1988 Fiscal Year Annual Research Report
パピローマウイルスの口腔癌における病因的意義の分子生物学的解析
Project/Area Number |
63570844
|
Research Institution | Tokyo Medical and Dental University |
Principal Investigator |
高木 実 東京医科歯科大学, 歯学部, 助教授 (30014012)
|
Keywords | ヒトパピローマウイルス / 口腔癌 |
Research Abstract |
口腔癌の発生におけるヒトパピローマウイルス(HPV)の病因的意義の解析を行ない次のような研究成果を得た。
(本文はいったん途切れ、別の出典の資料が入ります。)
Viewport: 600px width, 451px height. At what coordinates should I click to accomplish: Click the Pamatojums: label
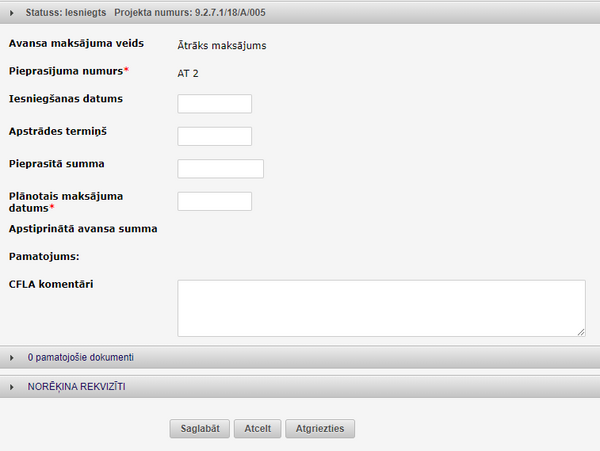(44, 256)
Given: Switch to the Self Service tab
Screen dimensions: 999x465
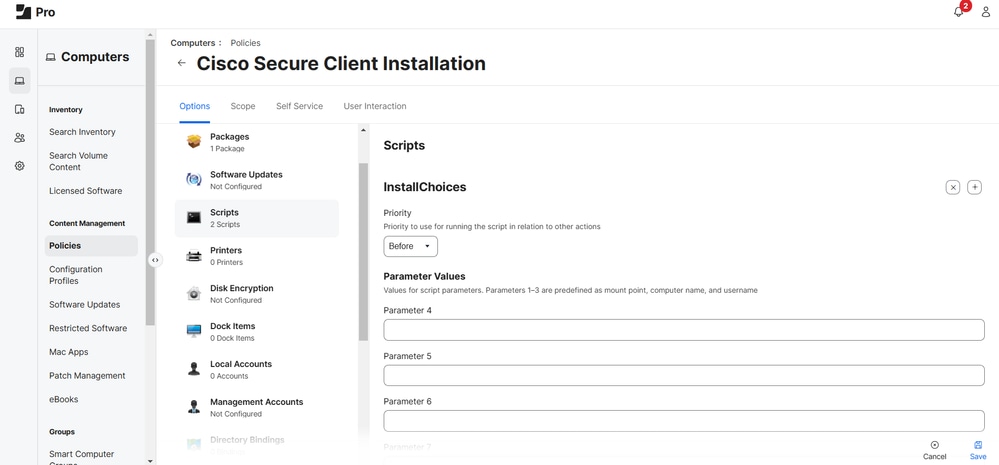Looking at the screenshot, I should pos(299,106).
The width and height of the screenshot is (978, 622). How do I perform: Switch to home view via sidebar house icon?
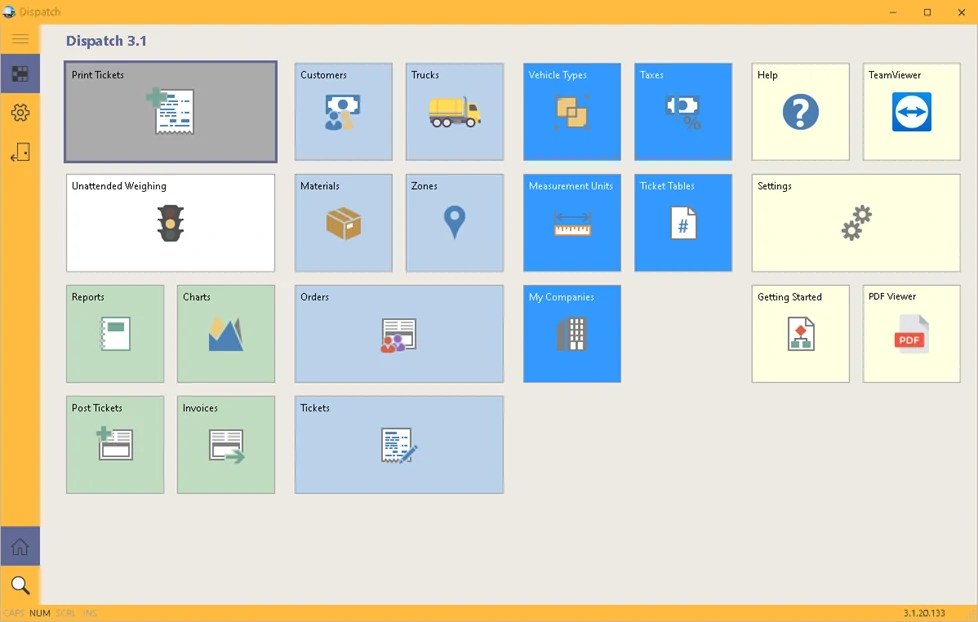(20, 546)
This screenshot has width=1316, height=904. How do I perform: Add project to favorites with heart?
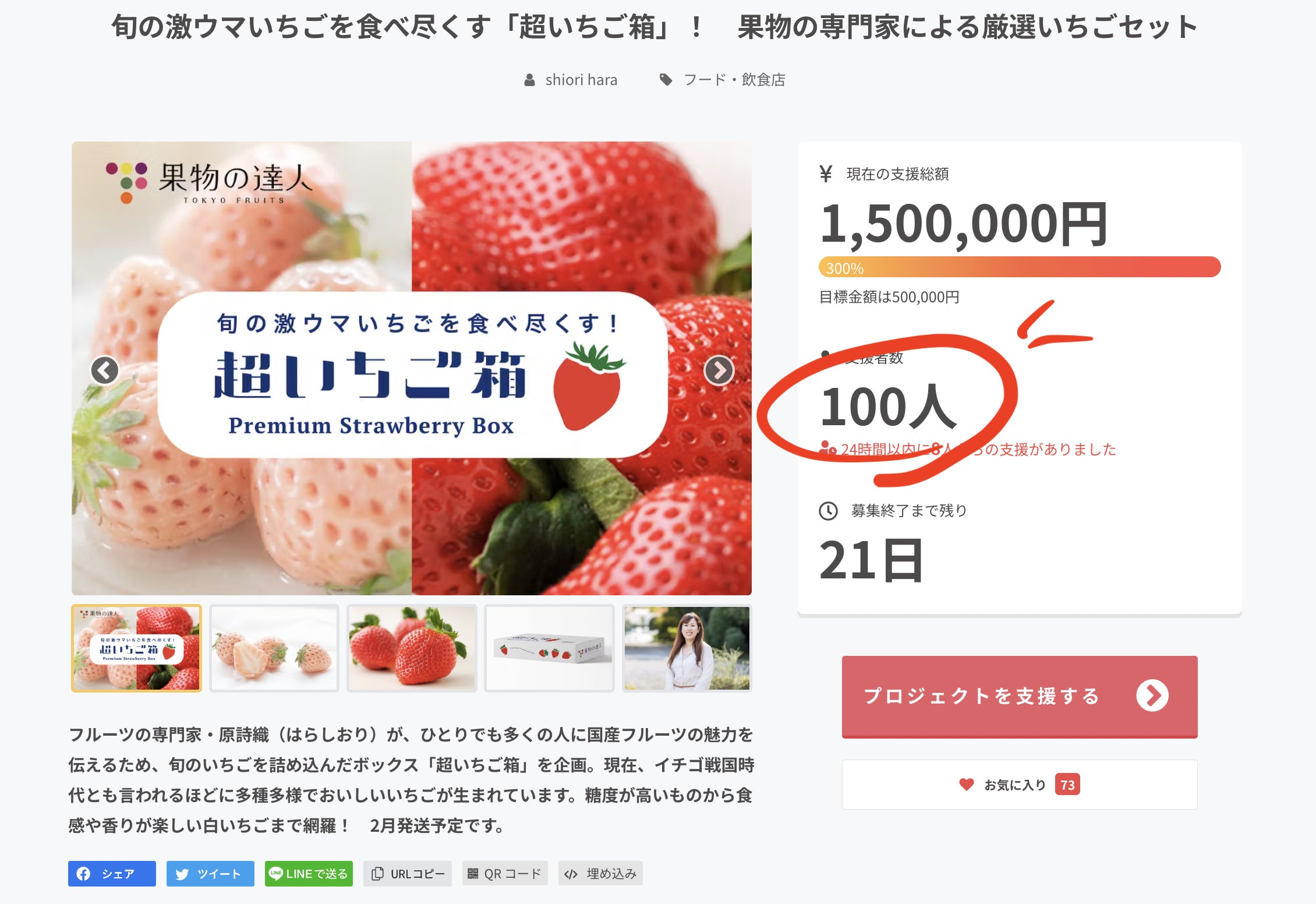click(x=1020, y=785)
パピロースウイルス共通抗原に対する抗体を用いて免疫組織化学的検索を553例について行なったところ乳頭腫の73例中の2例(2.8%)、白板症の155例中の1例(0.6%)に陽性所見を得たが、扁平上皮癌181例、乳頭状増殖56例、疣贅状癌6例、異型上皮5例、過角化症15例、扁平苔癬7例、エプリース27例、正常上皮10例などはいずれも陰性であった。これは用いた抗体がウイルスのL遺伝子蛋白に対するものなので、組込まれたものやコピー数の少ないものでは認識できていない可能性が残されている。光学顕微鏡の所見ではコイロサイトーシスが子宮頚部粘膜上皮ではHPVの感染に特異的にみられるとされている。口腔病変について乳頭腫23例、白板症241例、扁平上皮癌310例について検討したが、コイロサイトーシスは免疫組織化学的にウイルス粒子のない所にもみられ、口腔粘膜上皮ではHPVの感染に起因する特異的な所見とは考えられなかった。Southern Hybridizationを29例について行なった。症例は口腔扁平上皮癌22例、白板症1例、疣贅状増殖1例、多形性腺腫3例、粘表皮腫1例、悪性黒色腫1例である。外科手術や剖検材料からDNAを採取してHPV6、11、16、18をプローブとして検索を行なった。舌癌の1剖検例で原発巣は放射線治療で治癒したが、全身転移で死亡した症例で、転移巣は皮膚、喉頭、副腎について調べ、皮膚転移巣で陽性であった。制限酵素による切断後のバンドのパターンから定型的なHPV16でなく、新しいタイプのHPVと考えられ、クローニングを行なったが、採取出来たDNA量が少なかった為残念ながらクローニングには成功しなかった。何故皮膚転移巣のみにみられたか検討中である。口腔扁平上皮癌由来の6細胞株についても同様のプローブで検索したが、いずれの株とも陰性であった。